* [やること]: 抜粋文のうち「市長は当時否決議員のひとりとして意見交換会に参加 当時の反対理由から進展なし その結果市民に展望ない」で始まり「その人を叱るようなものです。」まで続く部分を、一字も変えずにそのまま返す。

* [抜粋文]:
= = = =
今日3月16日の市議会『野洲市民病院整備事業特別委員会』、家族が傍聴に行ったので、状況を聞き、資料もみました。別室での傍聴だったので録音記録も聞きました。最初の感想は、これは病院を整備するための議論ではない。

駅前病院計画が動く転機となった2015年12月議会と自治連合会との意見交換会 今日の会議は転機の可能性を秘めていない

まず思い出したのは、2015年(平成27年)12月18日に野洲市自治連合会の主催で開催された、市議会と市自治連合会との意見交換会。市ホームページにも簡略な記録がまだ残っています。この1月余り前、11月5日の臨時議会で新病院関連予算案が賛成8、反対9、退席1で否決。市は、度重なる議案否決を受けて病院整備計画の断念を表明。その直後、反対討論もしないでは否決理由が分からない。このままでは中核病院の整備が止まり、市民が混乱することは憂慮すべき事態であるとして、市自治連合会が議会に意見交換を提案して会議が持たれました。

会議には全自治会長の約3分の2の59人、議員19人が出席。自治会長側が、特に否決に回った議員1人1人に理由を確認しました。すると、それまではそもそも市内に病院は要らないと言っていた議員までもが、病院は要る。ただし、ということで、議会で述べなかった反対理由をようやく、それぞれ述べだしました。理由は、公立病院は大半が赤字だから、病院計画の収支計画に納得できない、市の財政が心配、民間の野洲病院を耐震化したらできる、駅前は商業活性化すべきなどでした。

この会議は何かの結論を出す目的のものではありませんでしたし、その後も同じ議員構成のもとでは議案否決が続きました。しかし、大きな分岐点になりました。その2年後の市議会議員選挙で反対議員が落選したり、支援がまとまらず立候補できなかったりした結果、病院反対の議員は約3分の1を割り込みました。これ以降、2017年12月から駅前病院計画が実質的に動き出すことになりました。

しかし、今日の会議はこの時のような熱気と迫力が感じられず、何かの転機になる可能性を秘めているようには、残念ながら受取れませんでした。

市長は当時否決議員のひとりとして意見交換会に参加 当時の反対理由から進展なし その結果市民に展望ない

今日の委員会でも、荒川泰宏議員が10年経っても杭1本も立ってないと、根拠にならない駅前反対理由を述べていました。栢木市長も鸚鵡返しに同じ理由を繰り返していました。議会で否決を繰り返しながら時間がかかったことを反対の根拠にする。他人の衣の裾を足で踏みつけておきながら、立ち上がれないその人を叱るようなものです。
= = = =
* [元データ]:
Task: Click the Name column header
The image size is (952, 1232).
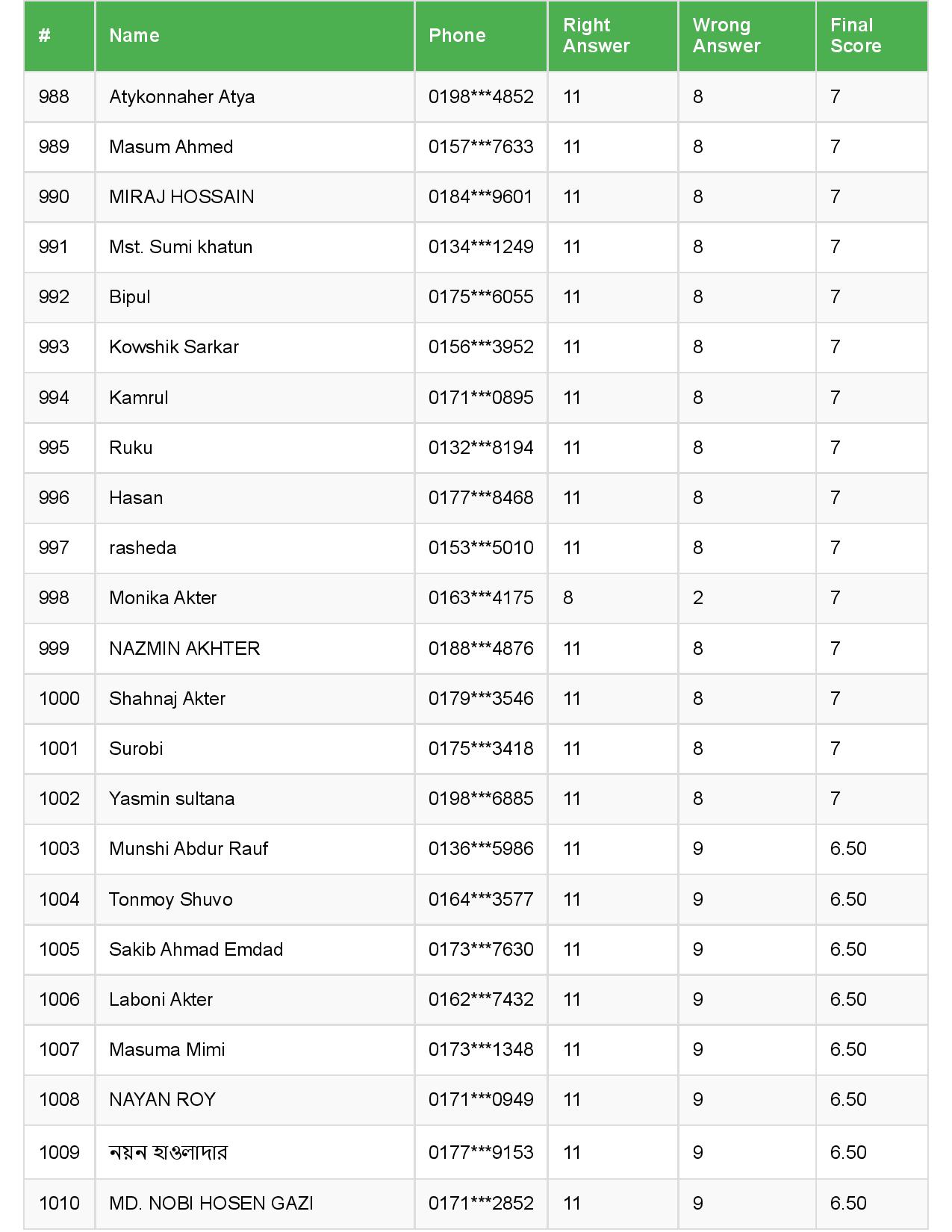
= = = =
* [作業結果]:
市長は当時否決議員のひとりとして意見交換会に参加 当時の反対理由から進展なし その結果市民に展望ない

今日の委員会でも、荒川泰宏議員が10年経っても杭1本も立ってないと、根拠にならない駅前反対理由を述べていました。栢木市長も鸚鵡返しに同じ理由を繰り返していました。議会で否決を繰り返しながら時間がかかったことを反対の根拠にする。他人の衣の裾を足で踏みつけておきながら、立ち上がれないその人を叱るようなものです。